Denis Vrdoljak (Co-Founder and Managing Director at the Berkeley Data Science Group (BDSG)): Denis is a Berkeley trained Data Scientist and a Certified ScrumMaster (CSM), with a background in Project Management. He has experience working with a variety of data types-- from intelligence analysis to electronics QA to business analytics. In Data Science, his passion and current focus is in Machine Learning based Predictive Analytics and Network Graph Analysis. He holds a Master's in Data Science from the UC Berkeley and a Master's in International Affairs from Texas A&M.

Claudius Weinberger (Köln, Germany) @weinberger

Claudius Weinberger is the CEO and Co-founder of ArangoDB GmbH - the company behind identically named NoSQL multi-model database. Claudius has been a serial entrepreneur for the majority of his life. Together with his co-founder, he has been busy building databases for more than 20 years.
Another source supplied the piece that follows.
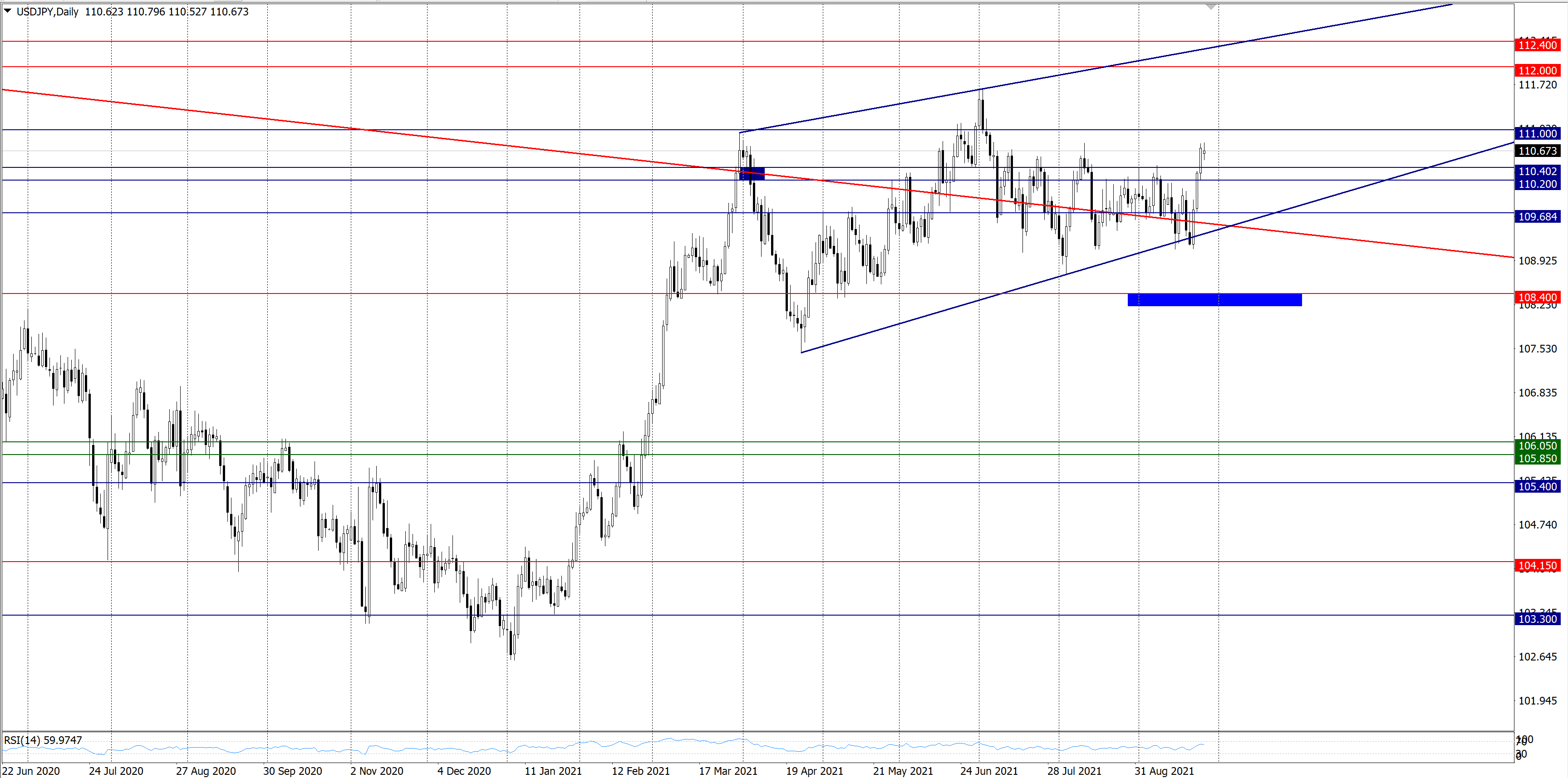Click the 22 Jun 2020 date label

(31, 771)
He started with in-memory to mostly memory databases, moved to K/V stores, multi-dimensional cubes and ultimately graph databases. Throughout the years he focused mostly on product and project management, further sharpening his vision of the database market. He has co-founded ArangoDB in 2012. Claudius studied economics with business informatics as key aspect at the University of Cologne. He spends all his free time with his two little daughters, is a judo enthusiast and occasionally enjoys gardening.
Claudius will present the following Graph Day session: Fishing Graphs in a Hadoop Data Lake.